Tourism and Wildlife Cabinet Secretary Najib Balala today (June 14) launched an annual elephant naming festival at the Amboseli National Park. Dubbed Tembo Naming Festival, the event will be held on August 12th to coincide with the World Elephant Day.
It is hoped that the festival will bring attention to the conservation of elephants and the Kenyan tourism offering.
“We feel that this is a great opportunity for everyone to be part of the sustainability of Tourism and Wildlife in Kenya for posterity. Wildlife is a big part of Kenya’s heritage and ensuring that future generations enjoy this resource should always remain paramount. The launch of Magical Kenya Elephant Naming Festival builds on the good work that KWS and other partners have been doing over the years,” said Balala.
The initiative will also play a pivotal role in ensuring that the conservation of elephants is not affected by shocks and crisis like the Covid-19 pandemic.
The CS said Amboseli National Park was chosen for this launch because of its unique role on elephant conservation, not least a robust elephant research programme.
“This is the only place in the world, that the elephants can be traced through their DNA,” he said.
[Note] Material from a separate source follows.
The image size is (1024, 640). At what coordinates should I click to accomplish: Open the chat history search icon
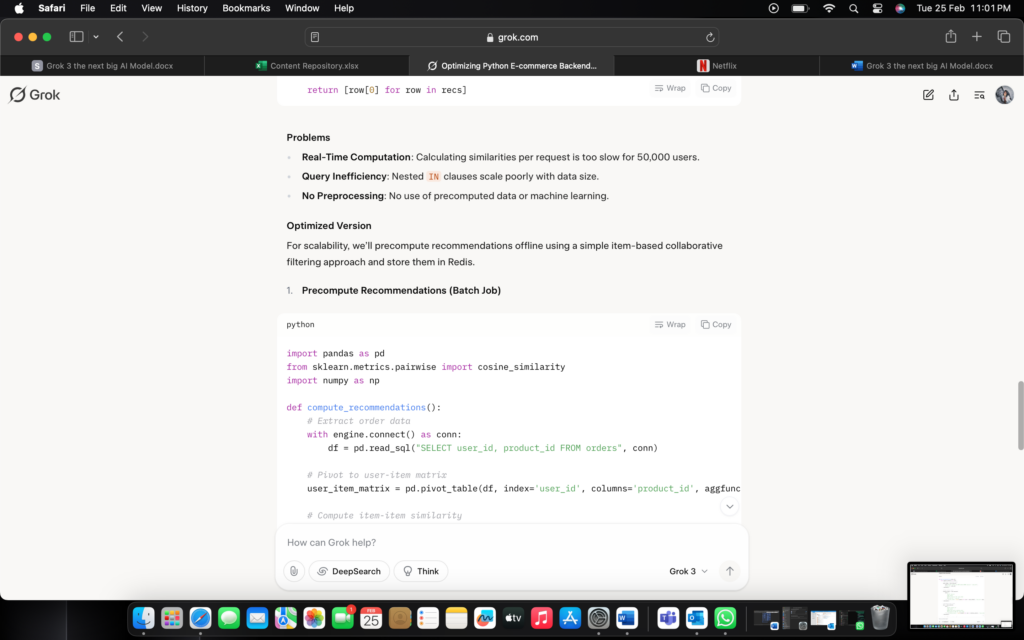tap(979, 95)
Amboseli is home to the world’s most famous elephants.
At the same time, Balala said conservation was a key priority area under the National Wildlife Strategy 2030. The strategy gives a roadmap for transforming wildlife conservation in Kenya. It lays out opportunities and innovative approaches to address emerging challenges facing wildlife in Kenya while ensuring benefits accrue to the millions of Kenyans who support wildlife living on their land.
“This initiative brings us closer to achieving the priority goals set out in our Wildlife Strategy. Implementation of the framework will enhance communication, coordination, and collaboration and inspire engagement and participation, as well as catalyze conservation actions by all stakeholders”, he said.
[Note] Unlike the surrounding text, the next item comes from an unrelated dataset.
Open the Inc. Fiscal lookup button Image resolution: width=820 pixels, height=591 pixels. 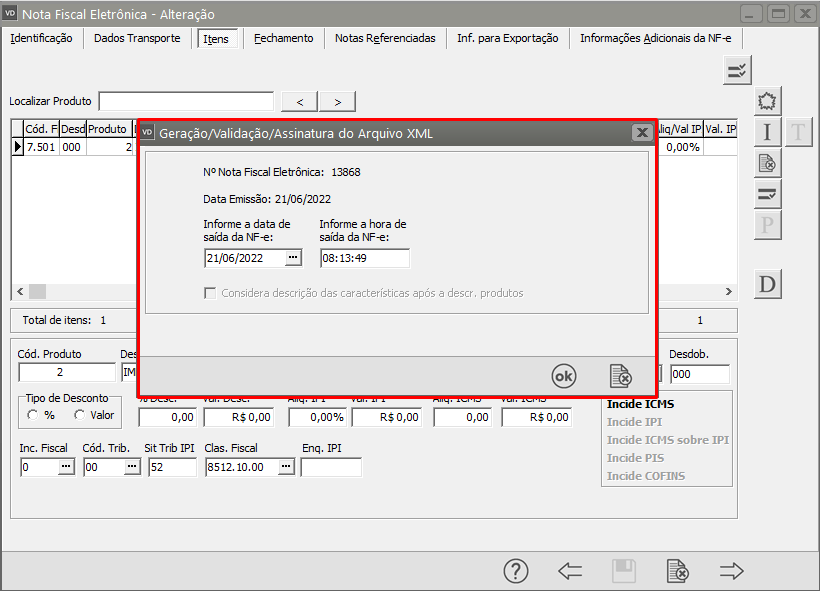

During the Tembo Naming Festival, individuals will have a chance to adopt an elephant after contributing funds towards their conservation.
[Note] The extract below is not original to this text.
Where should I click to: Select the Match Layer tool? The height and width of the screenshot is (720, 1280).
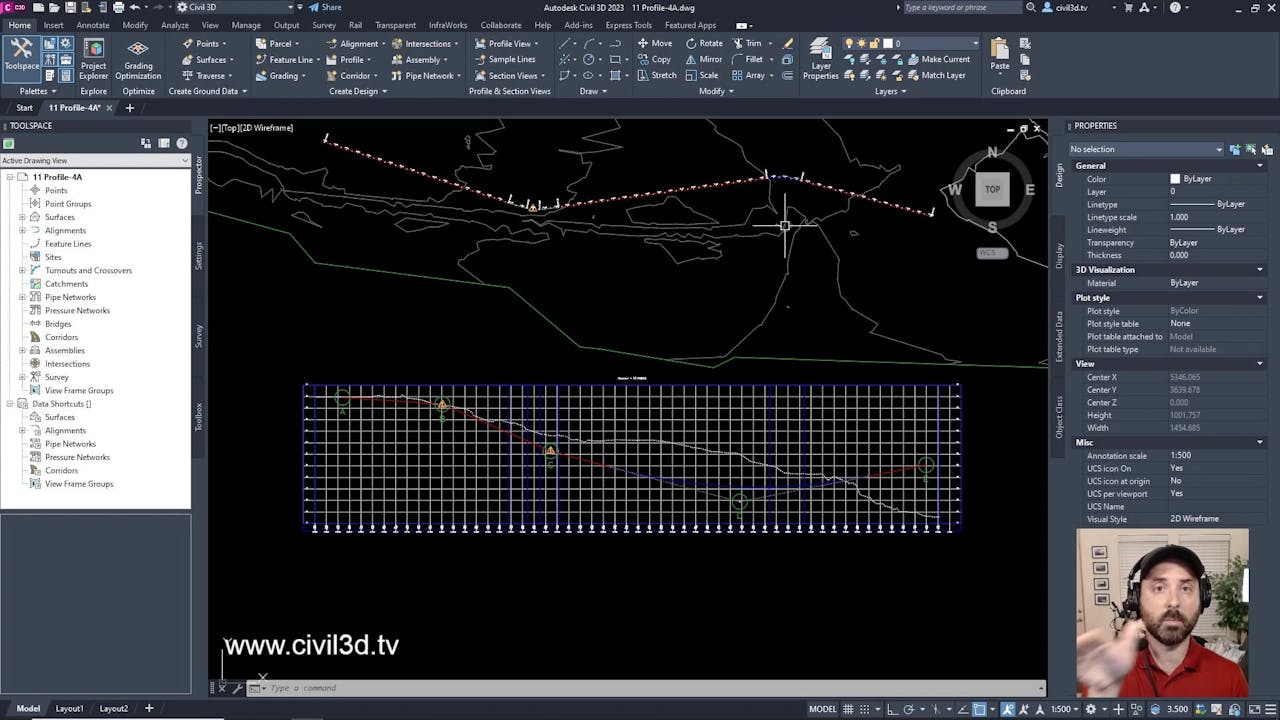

The foster parent (adopter) will then be given priority in choosing the first name of the elephant. The second name will be a Maasai name based on the animal’s profile, history, role in the family and physical attributes like state of tusks.
To be part of this event, individuals can give as little as Sh1,000. For corporate bodies this will start from Sh50,000.
Currently, Kenya boasts of more than 34,000 Elephants, the number has been gradually increasing at an annual rate of 2.8 per cent over the last three decades. Remarkably, there has been a 96 per cent decline in poaching with 386 elephants being lost in 2013 compared to 11 elephants poached in 2020.
“We shall be fronting a special bill to protect all endangered species and protected areas and also promote private-public partnerships in conservation as we also endeavor to deal with other issues such as human wildlife conflict. The reforms will ensure resilience of the industry, strengthen collaborations between the national government and counties as we seek to protect our natural resources,” Balala added.
At the same time Balala expressed optimism that the tourism industry was coming back, but added that it would take time with the rider that the 2019 figures would hopefully be realized by 2024.
He also said the government hoped to up the figures paid out to victims of human-wildlife conflict.
He said the country had spent Sh2 billion in the last three years in compensation from cases arising from human-wildlife contact, but that this was not enough. He said the ministry had this year requested treasury to allocate Sh3.1 billion to pay the backlog of compensation cases.